▶ [Data for this exercise]
★ ★ ★ ★ ★ ★ ★

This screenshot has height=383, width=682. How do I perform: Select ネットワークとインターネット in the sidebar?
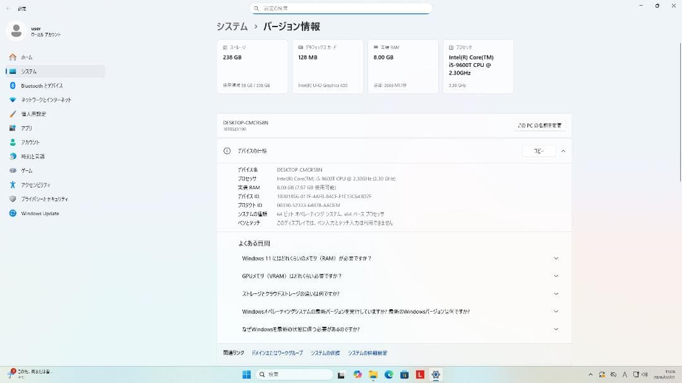[47, 99]
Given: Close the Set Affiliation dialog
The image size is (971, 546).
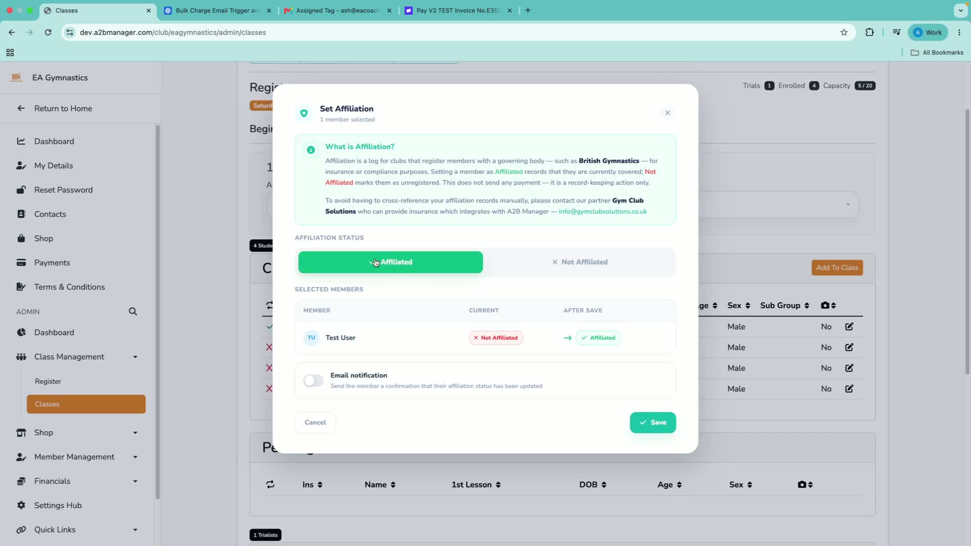Looking at the screenshot, I should (668, 113).
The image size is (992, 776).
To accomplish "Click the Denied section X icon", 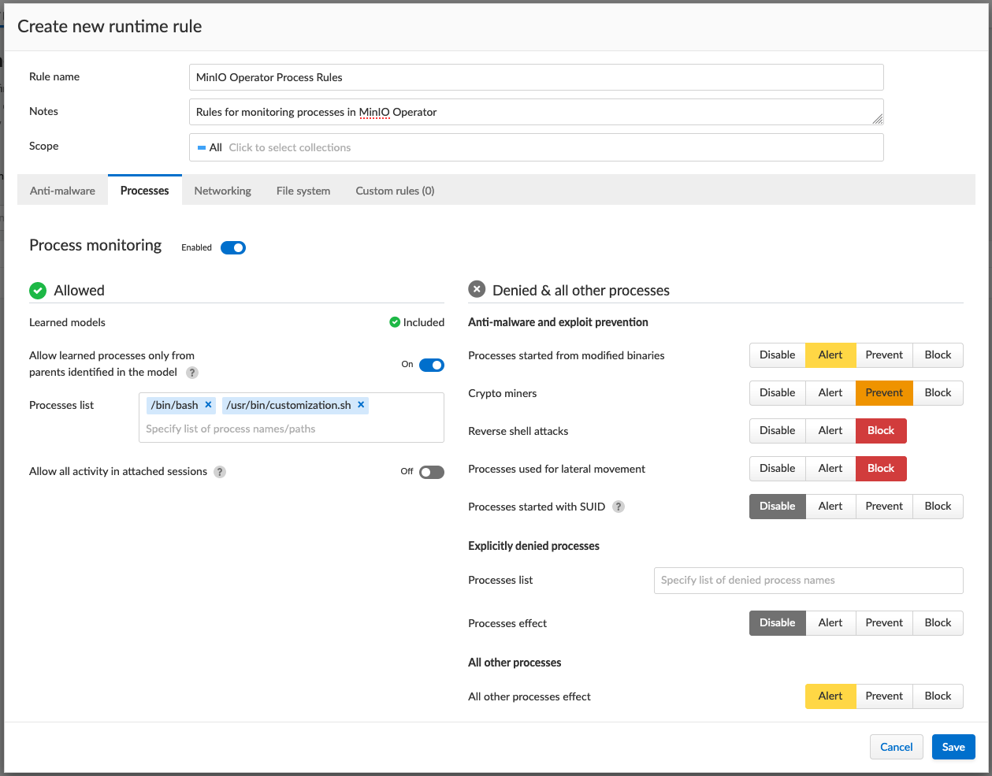I will click(x=477, y=290).
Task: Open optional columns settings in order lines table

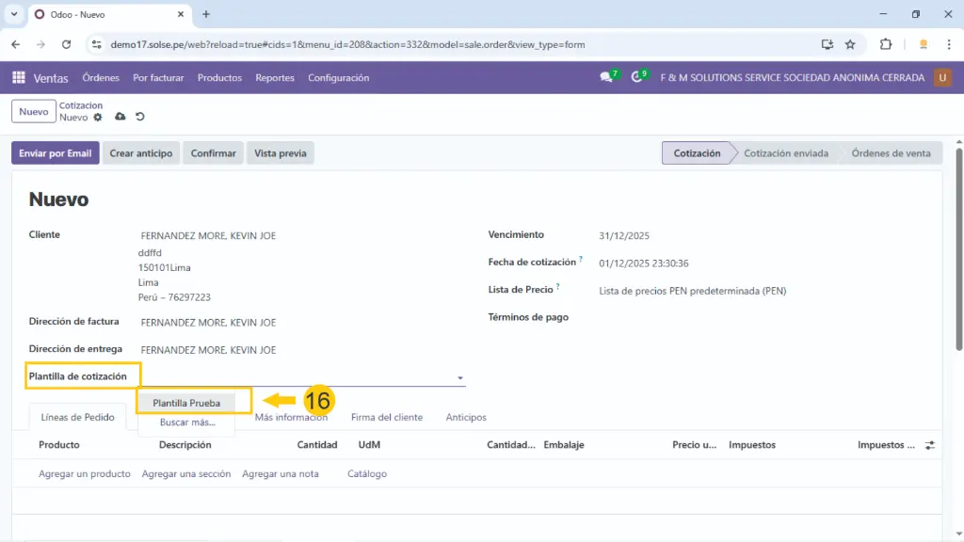Action: 930,445
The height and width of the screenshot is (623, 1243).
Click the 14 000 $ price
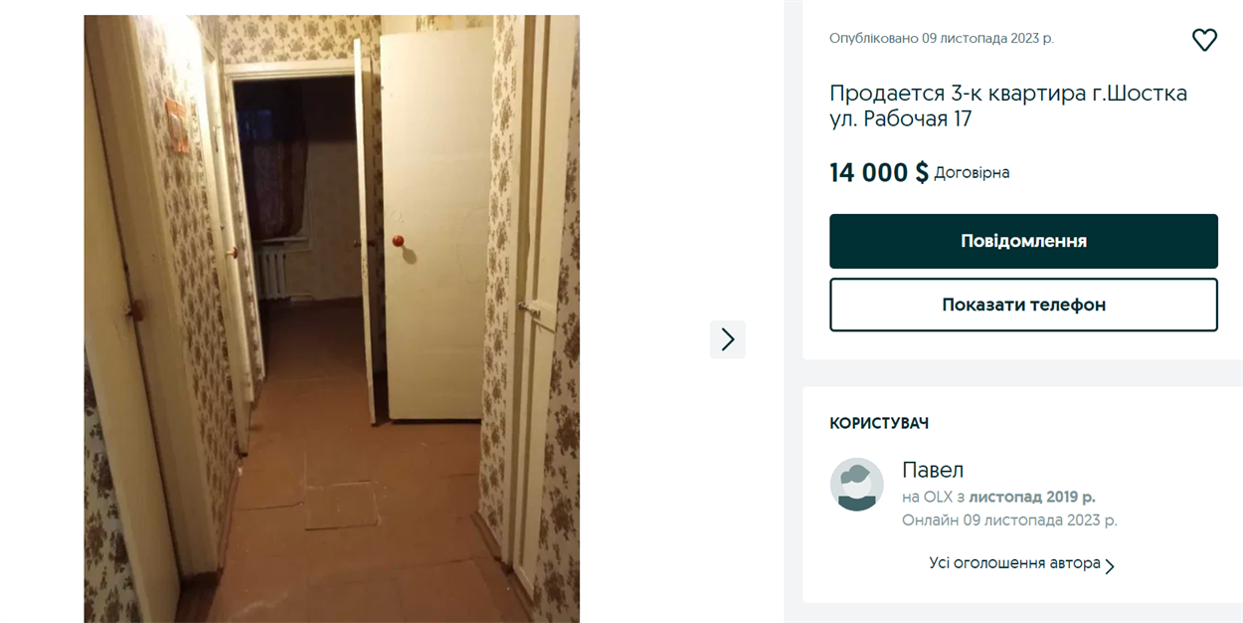coord(879,172)
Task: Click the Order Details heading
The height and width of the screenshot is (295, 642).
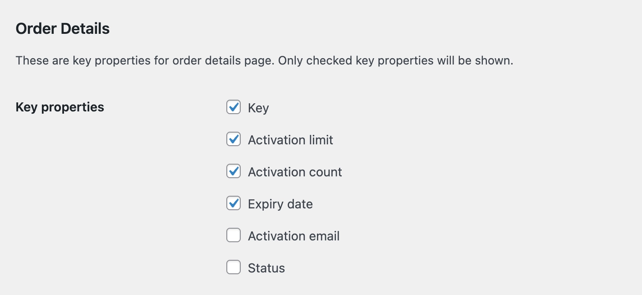Action: [62, 28]
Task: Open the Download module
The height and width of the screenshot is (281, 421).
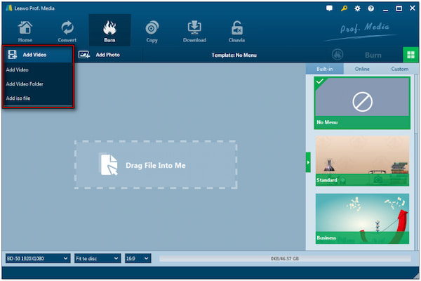Action: point(194,30)
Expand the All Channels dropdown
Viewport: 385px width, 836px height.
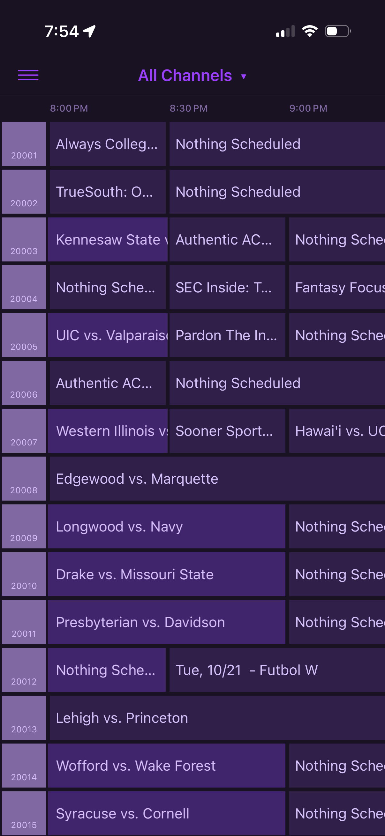[185, 76]
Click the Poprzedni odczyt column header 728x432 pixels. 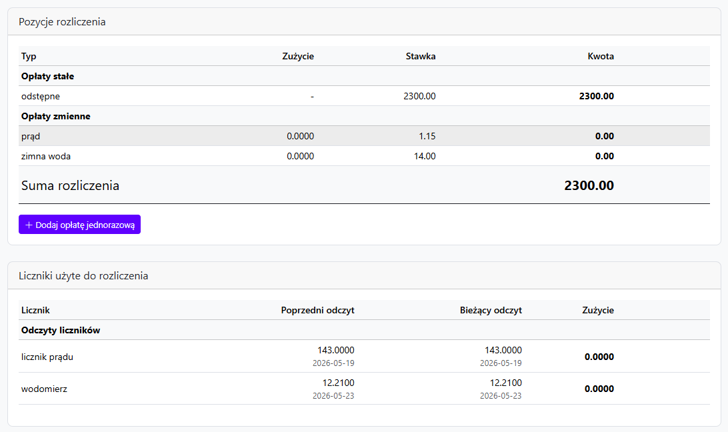[x=317, y=310]
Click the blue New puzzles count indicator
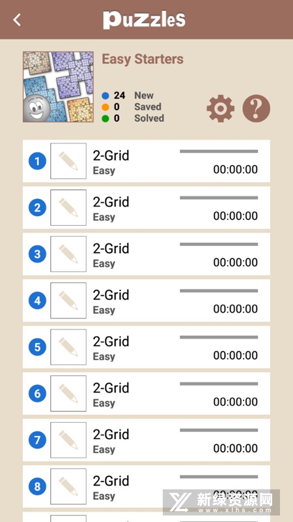The height and width of the screenshot is (522, 293). tap(105, 96)
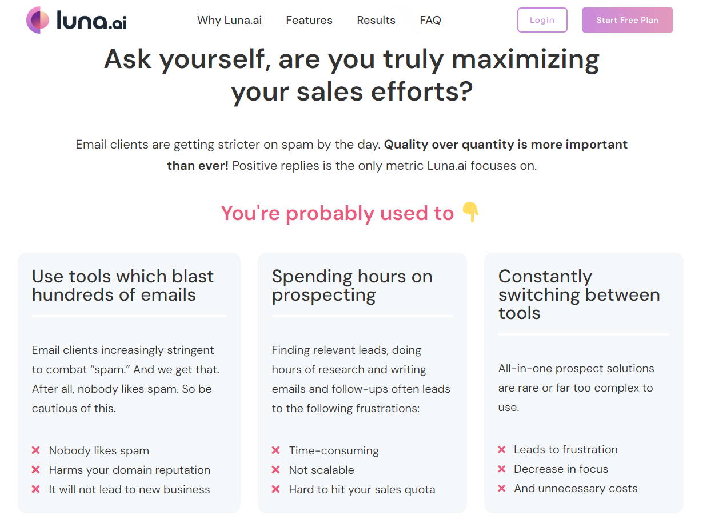The image size is (703, 519).
Task: Click the X mark beside 'Time-consuming'
Action: click(x=276, y=450)
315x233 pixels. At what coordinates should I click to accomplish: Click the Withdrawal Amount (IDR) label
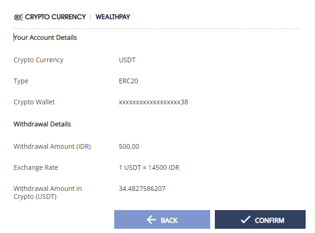(x=52, y=146)
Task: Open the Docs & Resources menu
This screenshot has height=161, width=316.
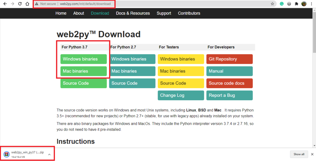Action: click(x=133, y=13)
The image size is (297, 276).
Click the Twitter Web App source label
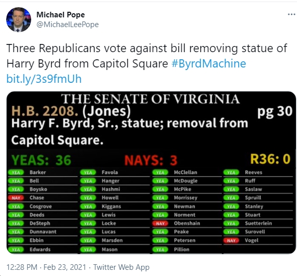tap(122, 267)
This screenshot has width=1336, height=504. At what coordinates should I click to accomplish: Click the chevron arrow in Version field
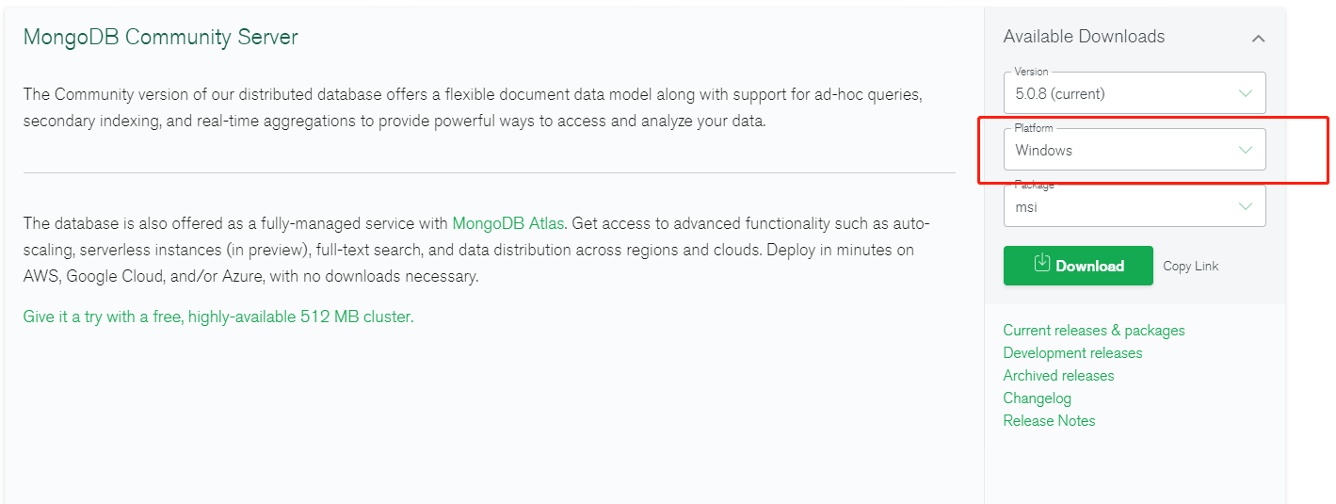pyautogui.click(x=1246, y=93)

★ ★ ★ ★ ★ ★ ★

▶ [What you should do] With pictures left out, extract the lines from the one containing "Click the Twitter Web App source label" to the end of the material above, both included, exactly as written.

▶ [Output below]
Click the Twitter Web App source label
tap(122, 267)
This screenshot has width=1336, height=504. At what coordinates should I click to accomplish: Click the chevron arrow in Version field
pyautogui.click(x=1246, y=93)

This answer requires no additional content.